The harvest is rich but the labourers are few’

Fourteenth Sunday in Ordinary Time (Year C)
In this reading Jesus sends out 72 disciples to prepare the way for his arrival – and announce the peace of God.
Fr Adrian Graffy reflects.

Luke 10:1-9
1 The Lord appointed seventy-two others and sent them out ahead of him, in pairs, to all the towns and places he himself was to visit. 2 He said to them, ‘The harvest is rich but the labourers are few, so ask the Lord of the harvest to send labourers to his harvest. 3 Start off now, but remember, I am sending you out like lambs among wolves. 4 Carry no purse, no haversack, no sandals. Salute no one on the road. 5 Whatever house you go into, let your first words be, ‘Peace to this house!’ 6 And if a man of peace lives there, your peace will go and rest on him; if not, it will come back to you. 7 Stay in the same house, taking what food and drink they have to offer, for the labourer deserves his wages; do not move from house to house. 8 Whenever you go into a town where they make you welcome, eat what is set before you. 9 Cure those in it who are sick, and say, ‘The kingdom of God is very near to you.’
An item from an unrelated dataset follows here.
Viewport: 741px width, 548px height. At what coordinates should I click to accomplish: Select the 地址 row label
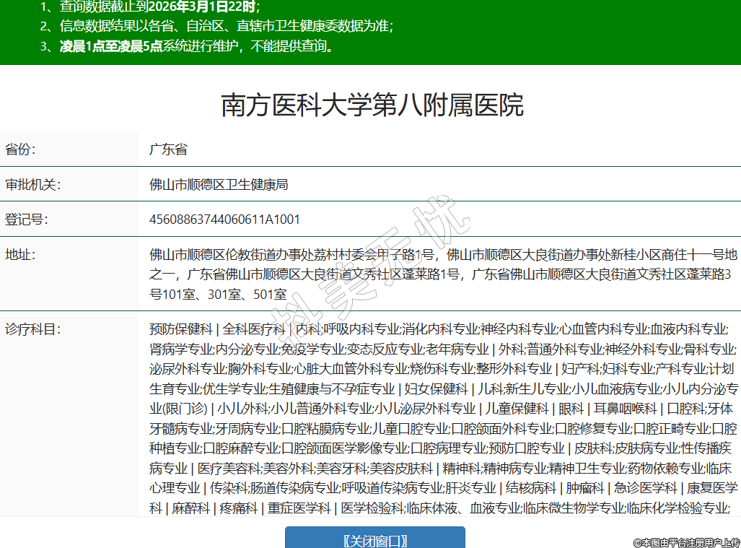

Other readings: Isaiah 66:10-14 Psalm 65 (66) Galatians 6:14-18

Reflection
Only the Gospel of Luke gives this report of a sending out by Jesus of seventy-two (or seventy, in some manuscripts) disciples with the apparent task of preparing the way for his arrival. The number of disciples recalls Moses’ appointment of elders to assist in his work reported in the book of Numbers (chapter 11). The logistics of the exercise are difficult to imagine, but the justification of it is clear. The harvest is rich, but the labourers are few. This has been a constant in the history of the Church, and is so in our day particularly due to the pressures of secularism and materialism which to many seem more attractive than labouring in the vineyard of Christ.
Jesus gives instructions as to how his disciples should behave. They are taught to provide little for themselves and to be single-minded. This seems to be the sense of the strange command to salute no one on the way. The salutation of ‘peace’ may be seen as encompassing the whole gospel message, which is to be imposed on no-one. They are told to remain in one house, avoiding any rivalry there might be among their hosts.
The announcement of ‘peace’, the peace of God, lies at the heart of the gospel, and is reflected in the words from Isaiah in the first reading ‘Now towards her I send flowing peace, like a river.’ These words are addressed to Jerusalem after the return of the people from exile in Babylon and they express the constant concern of the God who has not abandoned the people despite their sinfulness. The task of those called and sent by Jesus is precisely to bring the peace of God. They are to do this by proclaiming what Jesus proclaims, that the kingdom of God is near, and they are to confirm their message as Jesus did by acts of healing.

Am I single-minded in living the gospel?
How do I make the peace of the kingdom a reality for others?
Pray for an increase in labourers in the Lord’s vineyard.
Thank God for the fidelity shown by so many in the work of the gospel.